There is a precious 'gift' that can't be described when you take care of the dying. It is not a 'silver lining'. It is sacred. If you are religious, employ your faith. For me, about as unreligious as it gets, I still have a deep sense of the sacred, and it is particularly 'present' when caring for the dying.

This, exactly this. I once spent an entire night shift holding a dying baby, rocking him and singing him lullabies, so that his exhausted parents could get a few hours of sleep. You've perfectly described the feeling that was in that room - I don't subscribe to the idea of nurses as "angels," but I truly felt like I was doing sacred work that night. It was a gift and an honor to be with that little one and I will remember him as long as I live.

Losing.

You don't avoid grief. While you can't go around sobbing all day while at work, you can take a moment to allow yourself to cry in the bathroom or something, then come back out ready to be the sensitive, caring person helping a patient and their family through this transition.

Specializes in Hospice.
What are ways to avoid grief when loosing a patient?

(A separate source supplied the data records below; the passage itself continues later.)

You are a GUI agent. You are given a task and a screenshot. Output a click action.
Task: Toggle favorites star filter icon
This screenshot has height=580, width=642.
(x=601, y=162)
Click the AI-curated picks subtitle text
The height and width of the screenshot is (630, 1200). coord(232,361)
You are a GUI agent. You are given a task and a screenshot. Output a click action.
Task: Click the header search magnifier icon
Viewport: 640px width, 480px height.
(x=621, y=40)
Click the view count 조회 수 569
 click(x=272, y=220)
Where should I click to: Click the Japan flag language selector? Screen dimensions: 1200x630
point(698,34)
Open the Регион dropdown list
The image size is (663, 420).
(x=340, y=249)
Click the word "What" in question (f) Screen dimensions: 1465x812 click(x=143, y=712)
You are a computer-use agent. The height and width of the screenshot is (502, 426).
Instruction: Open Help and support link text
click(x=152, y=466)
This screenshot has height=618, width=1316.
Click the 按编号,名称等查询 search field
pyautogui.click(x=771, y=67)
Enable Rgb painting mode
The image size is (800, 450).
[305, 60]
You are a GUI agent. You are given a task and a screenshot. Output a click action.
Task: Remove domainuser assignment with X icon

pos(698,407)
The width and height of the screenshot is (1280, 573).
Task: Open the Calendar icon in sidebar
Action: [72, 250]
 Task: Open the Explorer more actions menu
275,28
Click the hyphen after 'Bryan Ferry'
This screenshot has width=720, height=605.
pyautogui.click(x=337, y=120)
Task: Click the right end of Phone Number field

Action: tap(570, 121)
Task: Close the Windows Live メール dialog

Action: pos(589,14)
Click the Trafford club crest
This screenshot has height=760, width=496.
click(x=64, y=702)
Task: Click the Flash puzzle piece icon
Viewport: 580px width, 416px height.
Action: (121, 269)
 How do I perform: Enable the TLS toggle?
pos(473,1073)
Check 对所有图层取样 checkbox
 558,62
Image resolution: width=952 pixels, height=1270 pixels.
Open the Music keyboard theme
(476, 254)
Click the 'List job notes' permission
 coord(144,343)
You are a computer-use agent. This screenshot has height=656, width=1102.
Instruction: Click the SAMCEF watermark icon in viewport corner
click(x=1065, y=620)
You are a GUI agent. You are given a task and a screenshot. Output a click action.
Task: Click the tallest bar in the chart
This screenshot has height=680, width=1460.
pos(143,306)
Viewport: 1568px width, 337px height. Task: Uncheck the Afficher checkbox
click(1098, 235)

What are your tips or what do you usually do?

I know we can't get too attached, self awareness, what else?

Short form: you don't. I, personally, believe that it's hardwired into our brains as a way of coping with loss. Trying not to feel it is pathological. The other posters' comments here are right on target.

Specializes in PICU.

I agree. Grief is not something you can avoid. Being there with the family and supporting them, crying are all okay. The key is once you leave the room and go on to the next task, pt, etc, you have to be able to continue on.

Once you leave work, have things that you like to do, especially on a difficult day or sad day. Exercise, cook a good meal, have a glass of nice wine, read a good book. Importance is self care for when you go home.

I do get "attached" to a certain point with my pts. It is hard not to, however, when I go home, I am home and in my world. I definitely have cried with families, but was able to maintain composure and move about my day and care for my other patients.

As nurses we build relationships with our families, feel sad, happy, for them. When I go home, I don't really talk about work that much because I want to enjoy my time at home. Exercising and cooking yummy meals is what helps me debrief.